No pictures go in the copy. Restate, word for word, each line from the one containing "Task: Open the Citizen TV Kenya page name" through the last line below.
---------- The records
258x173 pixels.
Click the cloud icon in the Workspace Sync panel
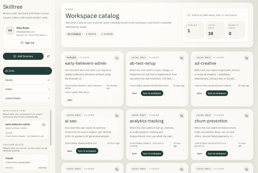tap(44, 125)
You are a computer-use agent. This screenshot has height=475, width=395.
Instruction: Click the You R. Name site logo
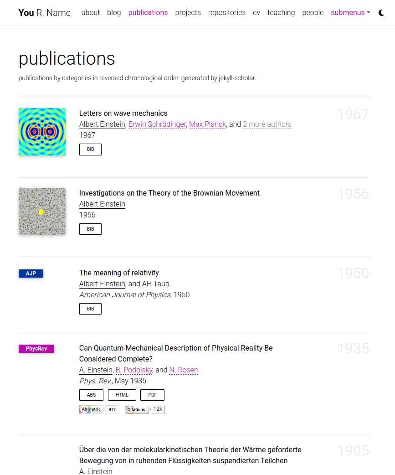tap(44, 13)
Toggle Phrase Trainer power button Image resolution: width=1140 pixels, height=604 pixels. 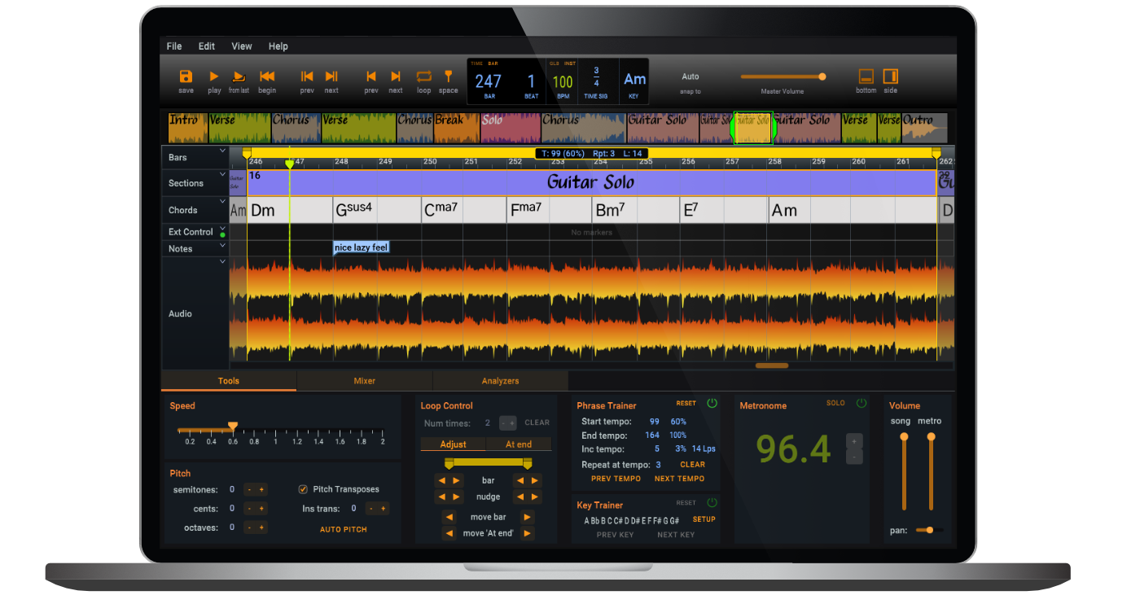[x=712, y=404]
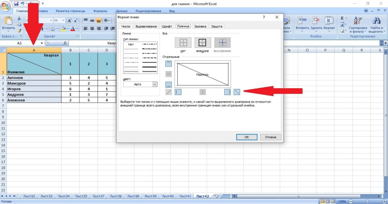Toggle the diagonal-down border button
Image resolution: width=388 pixels, height=204 pixels.
[237, 92]
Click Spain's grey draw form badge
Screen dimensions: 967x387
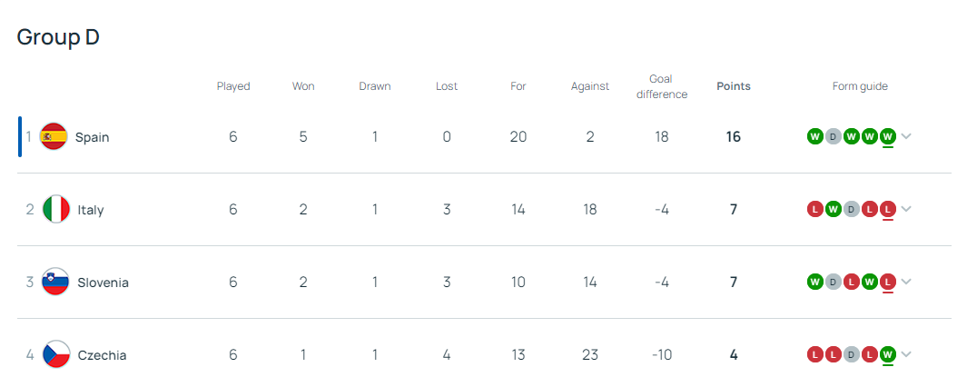(x=834, y=136)
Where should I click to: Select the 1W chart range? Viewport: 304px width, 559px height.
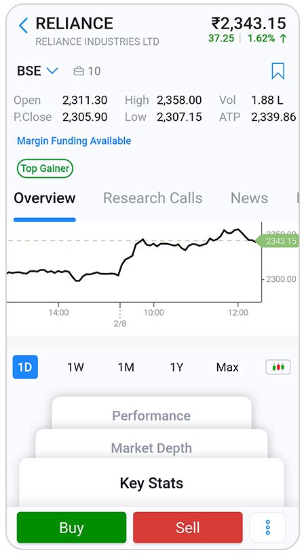(x=75, y=367)
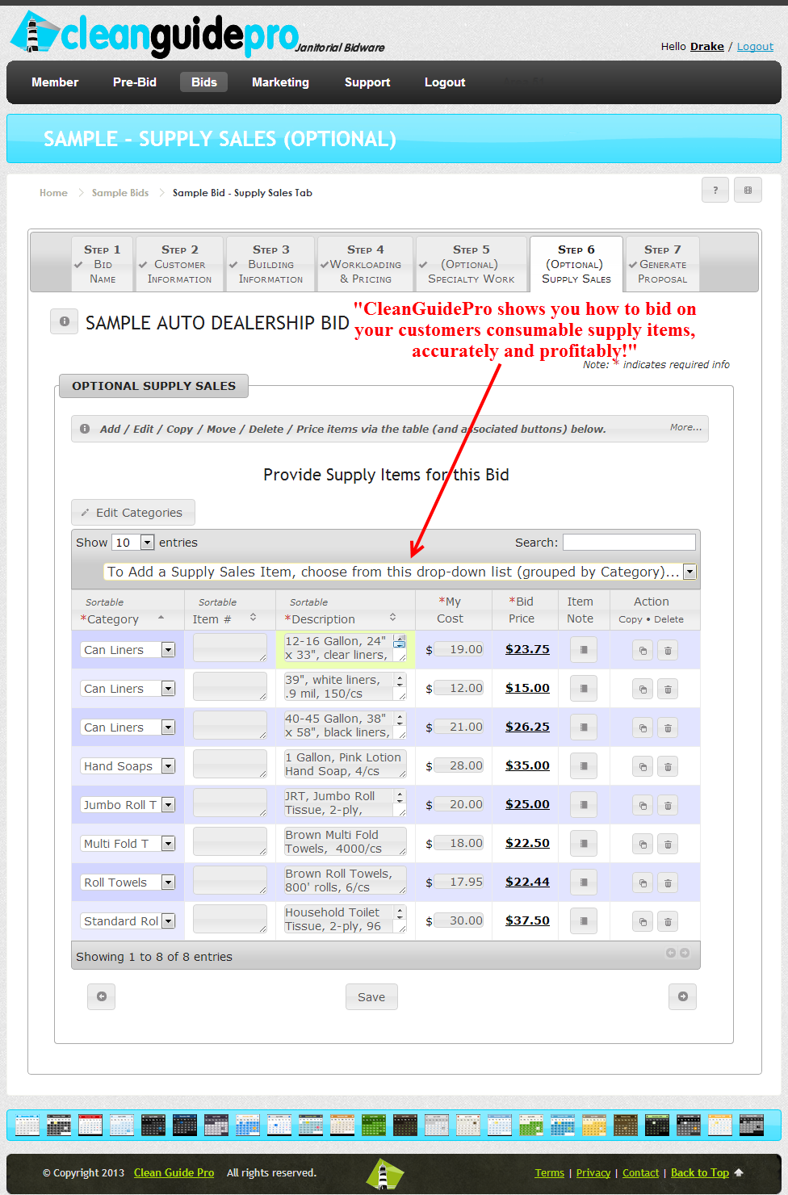Click the info icon beside Sample Auto Dealership Bid

(65, 321)
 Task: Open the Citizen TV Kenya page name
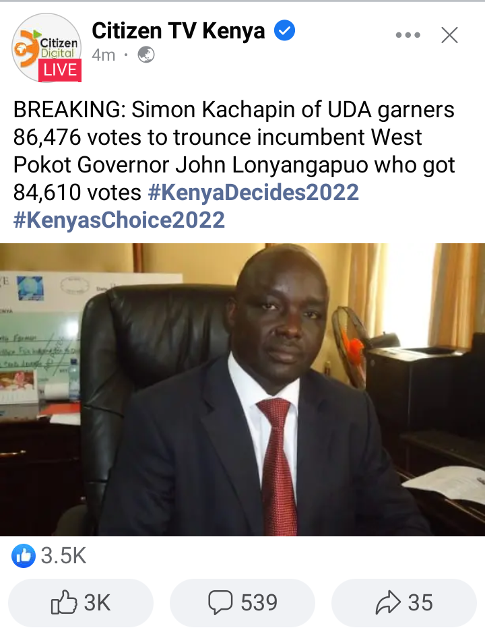point(179,30)
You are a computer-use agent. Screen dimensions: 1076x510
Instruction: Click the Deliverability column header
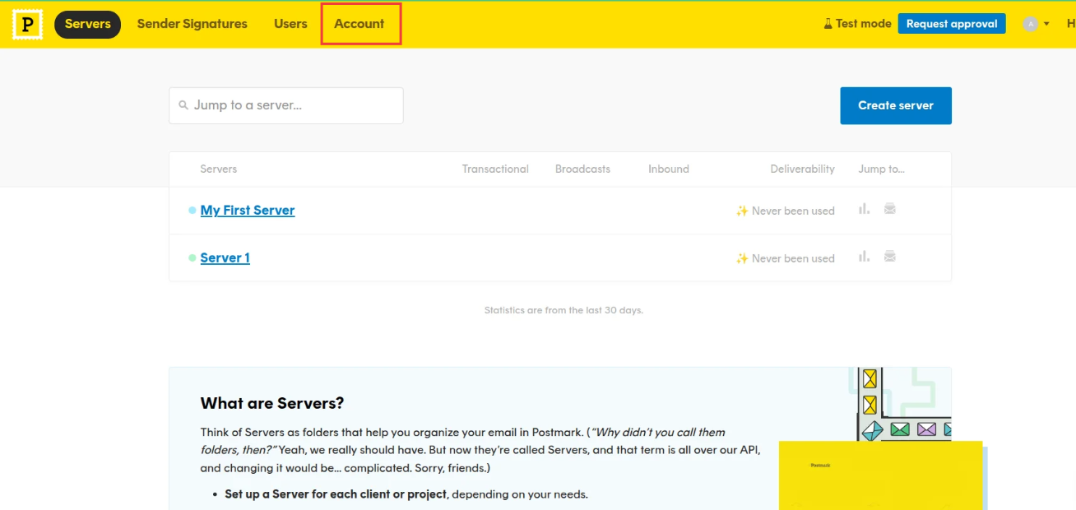802,169
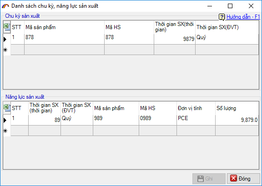Click the Excel export icon in Chu kỳ sản xuất grid
This screenshot has height=186, width=262.
click(7, 27)
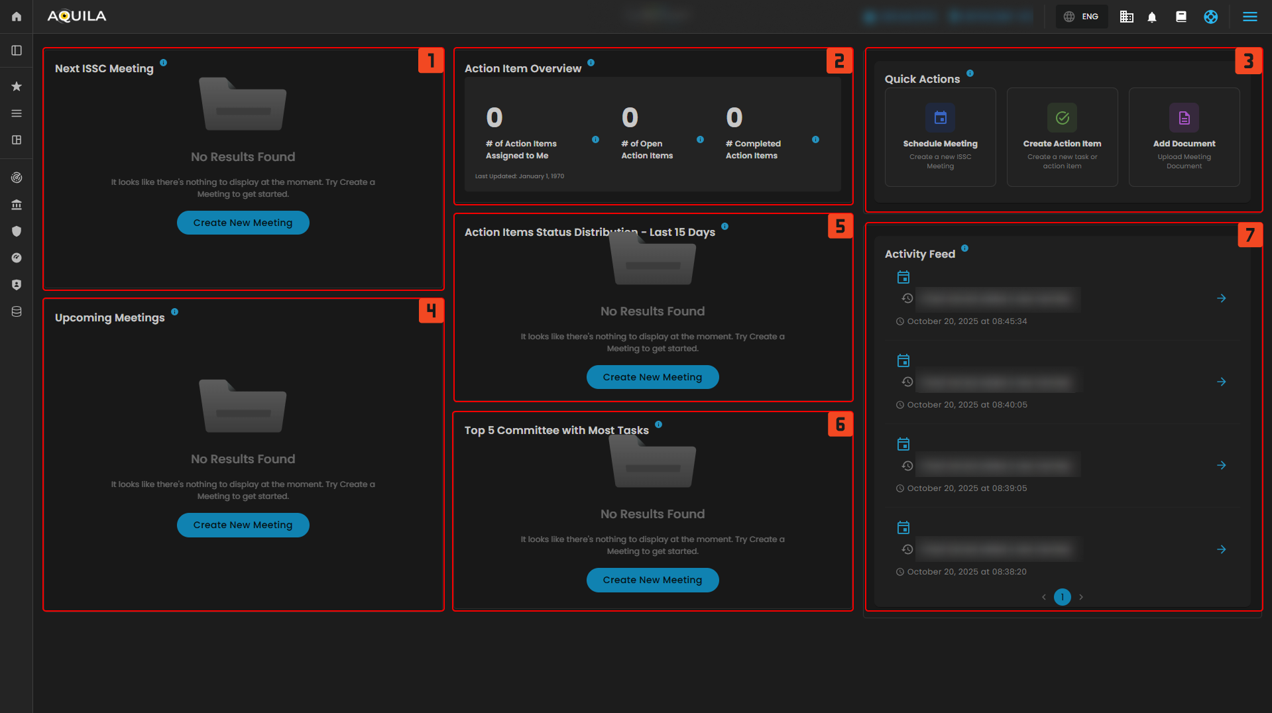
--------------------
## Your solution
 Task: Open the Citizen TV Kenya page name
point(179,30)
You are a computer-use agent. Screen dimensions: 1076x510
Instruction: Click the Deliverability column header
802,169
Click the Excel export icon in Chu kỳ sản xuất grid
This screenshot has height=186, width=262.
click(7, 27)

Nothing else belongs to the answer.